Crime: Relíquia Macabra (John Huston, 1941)

Explicar a representatividade do filme de Huston para o cinema na década de 40. Depois dele, o ciclo noir seria detonado e nomes como Fritz Lang, Billy Wilder, Edgar G. Ulmer e Robert Aldrich fariam filmes fortes em seu abuso dos contrastes entre luz e escuridão, testariam os limites da ambiguidade moral de seus personagens e refletiriam o espírito dos EUA urbano crescendo vertiginosamente, não necessariamente acompanhado de ética e bons princípios. Mas tudo isso é necessário creditar o seu Livro do Gênesis à história de Sam Spade em busca de uma estátua valiosa que desencadeia uma espiral de mortes, sedução e traições, e só um protagonista cínico como o detetive de Humphrey Bogart para sobreviver a esse novo filme de crime menos sensacionalista e mais identificado com as trevas humanas do expressionismo, menos acusatório e mais reflexivo. Uma reflexão regada a álcool, cigarros e tiradas cínicas de Humphrey Bogart, fundamentais para atestar o film noir como um ciclo sintomático da sociedade americana e seus efeitos pós-Depressão. 

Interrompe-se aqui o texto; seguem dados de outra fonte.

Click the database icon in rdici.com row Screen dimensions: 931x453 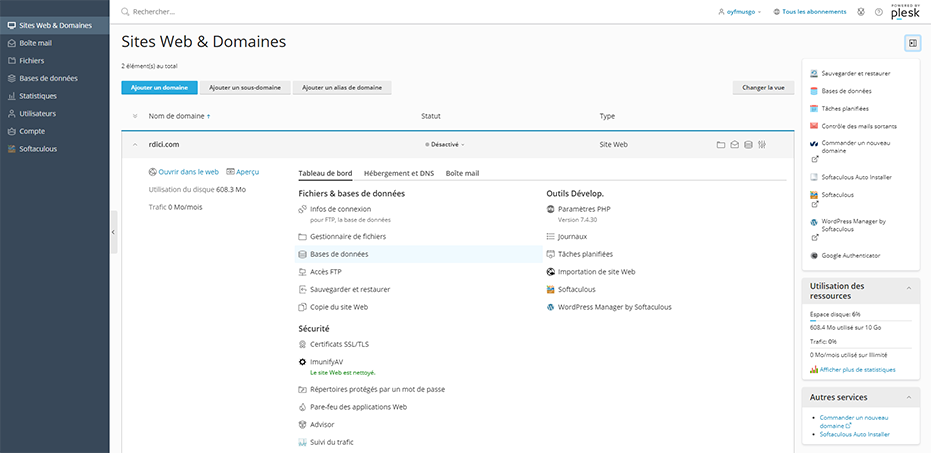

Musical: Agora Seremos Felizes (Vincente Minnelli, 1944)

Pelos olhos do ítalo-americano Vincente Minnelli em seu terceiro filme, St. Louis é elevado ao posto de paraíso idílico, e as desventuras do início do século ao mesmo tempo guardavam em si a nostalgia e o ideal de tempos passados. Agora Seremos Felizes denota a habilidade de Minnelli a praticamente derreter a narrativa e fazer com que todas as situações convirjam não em dramas falados mas conflitos resolvidos através da canção. Assim, um sentimento de amor pelo familiar, pelo espírito que nos mantém unidos, é expresso não através de desenvolvimento intelectual e psicológico, mas harmônico e melódico. Não há momentos, mas movimentos, e não há monólogos, mas árias. O cinema atrai Minelli menos por “captar a realidade” e mais pelas possibilidades conceituais e plásticas que o dispositivo oferece. Agora Seremos Felizes não é uma janela, mas um sonho, e nele Judy Garland transparece como o desejo encarnado de estabilidade, laços afetivos e princípios. A prova inconteste da sensibilidade pictórica do diretor.

Comentários (3)

Ravel Macedo | segunda-feira, 04 de Junho de 2018 - 10:45

Terror e comédia não tem muita conversa, Faroeste fica no gosto mesmo, curto Consciências Mortas, mas com ressalvas, pegaria Pursued ou Paixão dos Fortes...em crime podia entrar algum Welles, mas falando de especificidades de gênero, Falcão Maltês merece seu lugar.

Joga pra 9+ e coloca A Bela e a Fera de Cocteau em Fantasia e Uma Aventura na Martiníca em Aventura.

Carlos Eduardo | segunda-feira, 04 de Junho de 2018 - 12:14

Lista excelente. Difícil fazer uma lista da década de 40, muitos grandes filmes. Em faroeste colocaria Rio Vermelho e Drama, Casablanca com Desencanto implorando pela menção honrosa. Ah, e crime: Fúria Sanguinária sem dúvidas.